During the first declared emergency, the Province introduced temporary changes to the Co-operative Corporations Act. (See S 188, 189, 190 and the accompanying schedule for details.) The changes that allow electronic members meetings are now extended until September 30, 2022 (previously December 31,2021).
For more detailed advice on holding co-op meetings during the pandemic check out our webpage Meeting resources during COVID-19. On this page there is a detailed guide to alternative member meetings to help your co-op plan. Your co-op will need to consider what type of meeting will work best given the situation in your co-op, the rules around meetings and the need to keep your members safe during the pandemic.
Other resources on the meeting page include resources for board meetings and advice on holding information or town hall meetings.
CHF Canada has also produced a model COVID emergency by-law and guide, which can help your co-op hold an electronic meeting while complying with the temporary rules in the Ontario Co-op Act.
Help for members in financial distress
Co-ops may have options available to assist members, depending on your funding program. This will help your co-op’s members and can reduce the final draw on the co-op’s own resources.
Housing Services Act
Members who are already subsidized and require a deeper subsidy will receive it effective immediately following the regular RGI rules. Co-ops should follow any specific directives issued by their service manager with respect to COVID-19 and RGI subsidy. Co-op members should contact their co-op office and provide the necessary financial documents.
Members who pay market rents and are experiencing loss or reduction of employment income due to COVID-19 are entitled to benefits under Canada’s COVID-19 Economic Response Plan.

Task 1 –
Answer from the co-op pandemic guidance:
(a) Until what date are the changes that allow electronic members meetings now extended?
(b) What has CHF Canada produced to help a co-op hold an electronic meeting?
(c) Under which rules do already-subsidized members who need a deeper subsidy receive it?
Task 2 – Carry on the co-op pandemic guidance from its final sentence.
The listing that follows has no connection to the co-op pandemic guidance.

Extracted material –
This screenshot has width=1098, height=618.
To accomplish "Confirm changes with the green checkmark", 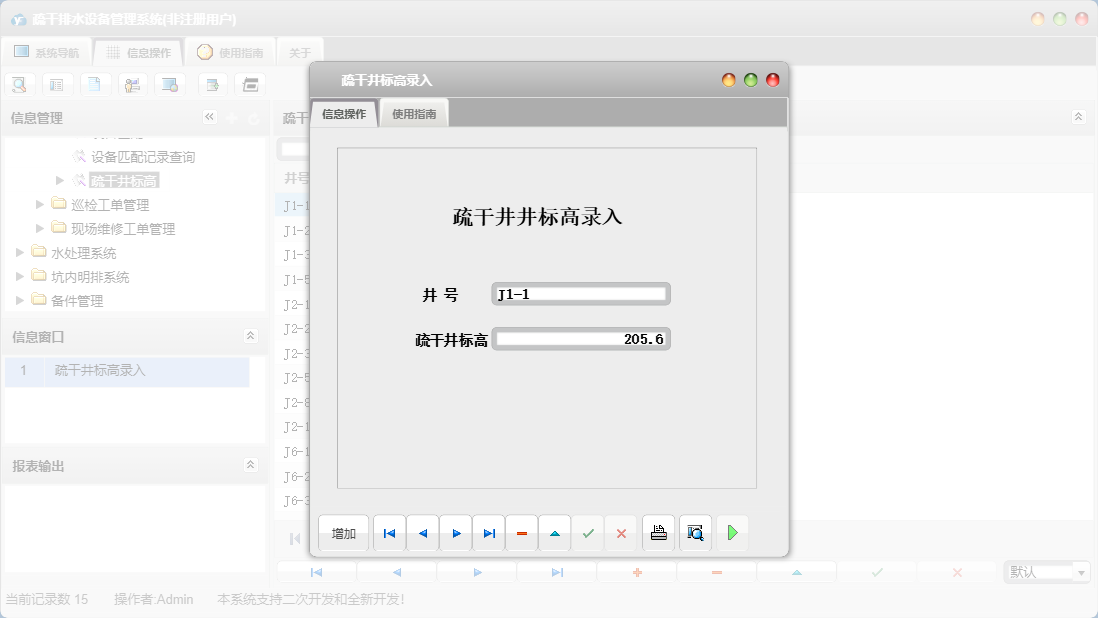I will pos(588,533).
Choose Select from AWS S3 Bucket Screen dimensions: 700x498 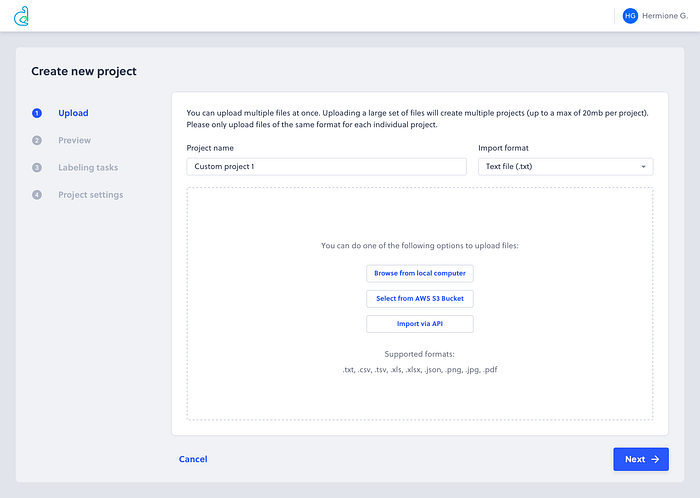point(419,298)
---
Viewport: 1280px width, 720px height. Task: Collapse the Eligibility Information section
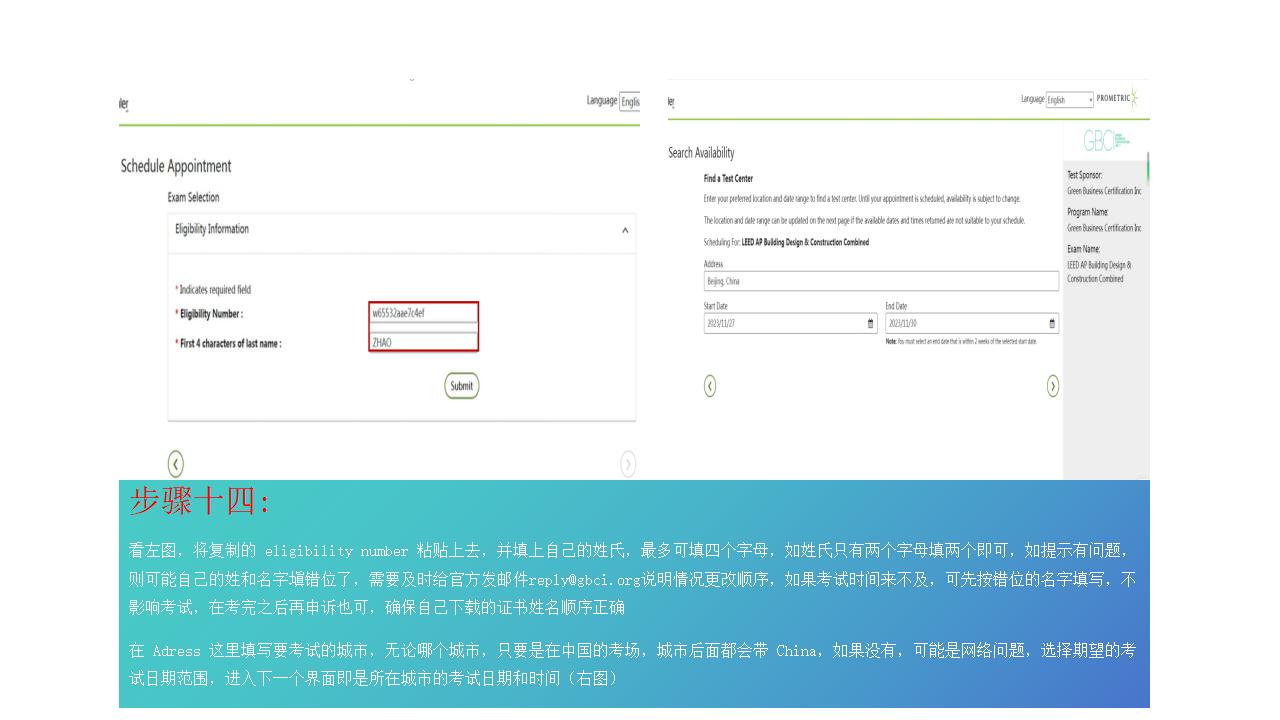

Written answer 1 –
(a) September 30, 2022
(b) A model COVID emergency by-law and guide
(c) The regular RGI rules

Written answer 2 –
Some co-ops might be able to give out RGI (in-situ) subsidy, upon approval from their service manager, if the co-op is under their annual RGI target numbers.
Co-ops should reach out to their service manager to determine if the co-op can temporarily go over their RGI target to provide further in-situ RGI. By requesting additional subsidy, co-ops can assist some service managers in meeting their provincial standard levels for providing subsidized units in their service area.
If you are not using all of the subsidy that your co-op receives from CMHC on a monthly basis, or if your co-op has a Subsidy Surplus Fund you may want to use these funds to assist more members in your housing co-op. Rules for using these funds will be found in your co-op’s by-laws and your Operating Agreement with CMHC.
Check with your co-op manager or The Agency to find out if your co-op has any unused ILM rent supplements that could be used to assist members in need. As well, your co-op should have a Security of Tenure Fund for members who aren’t receiving a rent supplement but experience a loss of income. Confirm the balance in this fund. If funds allow encourage members who are eligible for the funds to apply. Rules for eligibility will be found in your co-op’s by-laws or your operating agreement with CMHC.
Check your financial statements to determine if your co-op has any unused rent supplements or if your co-op has unused surcharges from higher-income households to assist other households. Co-ops can further encourage their members to contact the Municipal Housing Service Manager to determine the availability of rent supplements to reduce the cost of a member’s housing charge.
Co-ops with no operating agreements
Some co-ops with expired CMHC operating agreements have been receiving subsidies for low-income members under the terms of FCHI-1 and that program will continue until it is replaced by FCHI-2 in September 2020 or later. CHF Canada is pressing CMHC to provide funds to continue those subsidies.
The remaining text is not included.